(Stored dataset items)
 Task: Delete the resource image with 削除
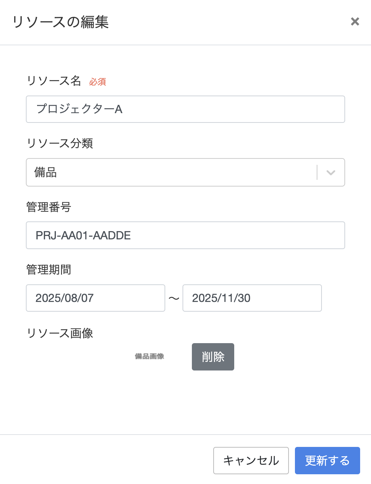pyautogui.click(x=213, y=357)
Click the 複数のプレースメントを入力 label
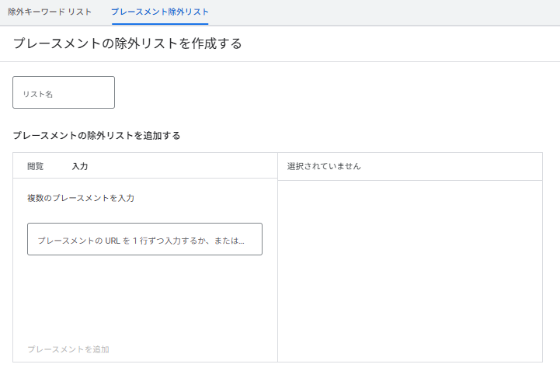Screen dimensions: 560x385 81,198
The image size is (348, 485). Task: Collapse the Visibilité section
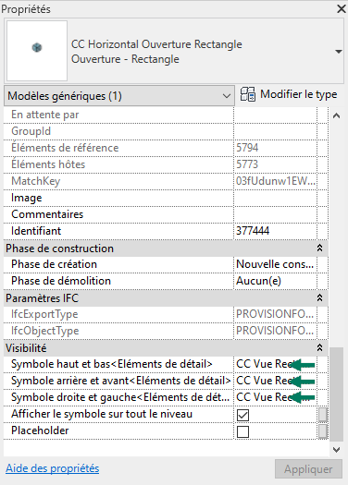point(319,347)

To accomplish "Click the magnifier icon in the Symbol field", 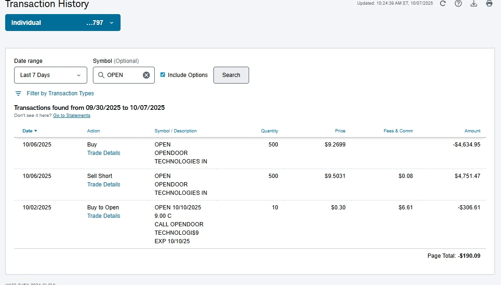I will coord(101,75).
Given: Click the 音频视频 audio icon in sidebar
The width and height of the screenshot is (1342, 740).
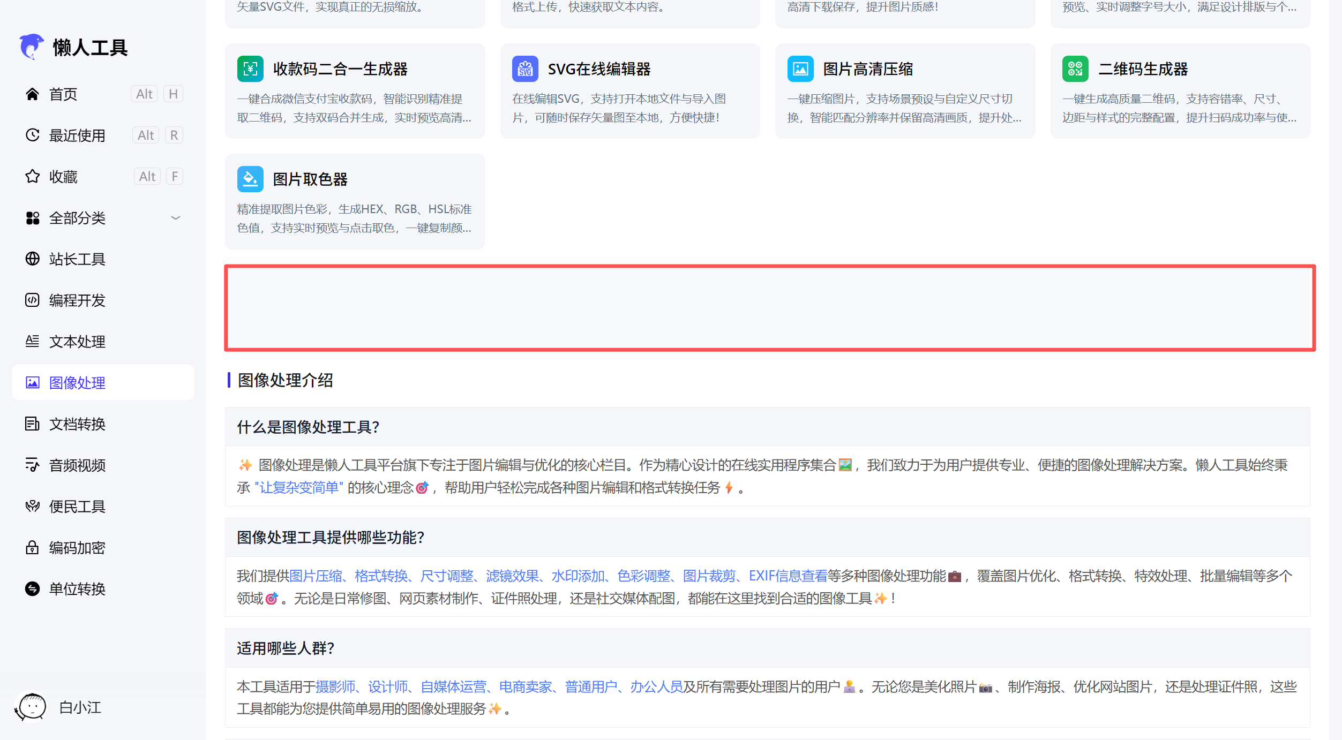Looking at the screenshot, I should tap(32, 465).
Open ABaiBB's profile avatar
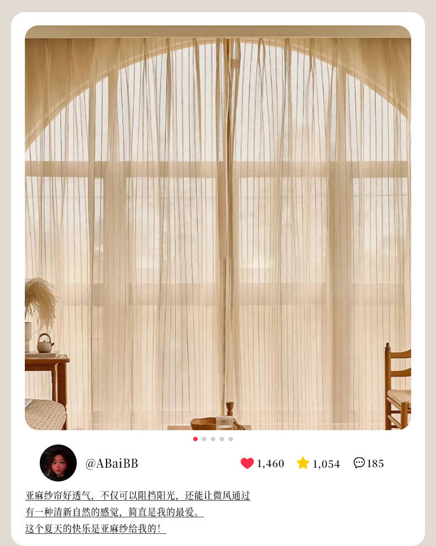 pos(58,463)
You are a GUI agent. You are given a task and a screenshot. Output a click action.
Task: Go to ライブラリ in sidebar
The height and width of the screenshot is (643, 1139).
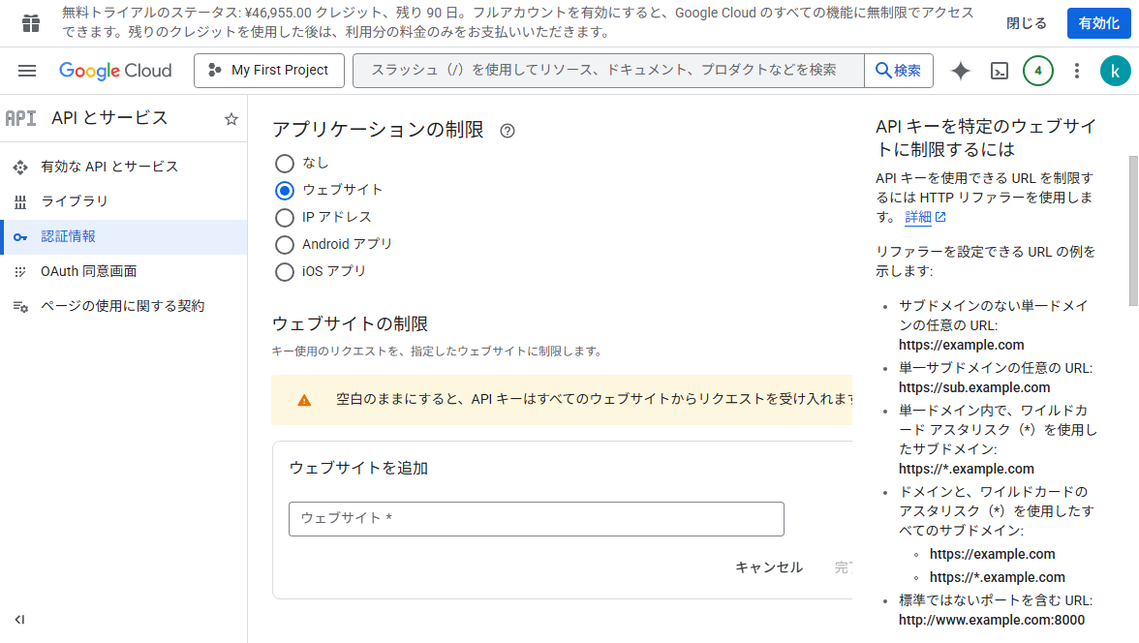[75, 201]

■ **Given problem**
From the beginning of the data through the line containing "point(319,347)", rewrite the lines, substituting "panel" for "section" and leaving all else unchanged. Omit the pictures from your answer.

■ **Final result**
 Task: Delete the resource image with 削除
pyautogui.click(x=213, y=357)
Click the 複数のプレースメントを入力 label
Screen dimensions: 560x385 81,198
The image size is (348, 485). Task: Collapse the Visibilité panel
point(319,347)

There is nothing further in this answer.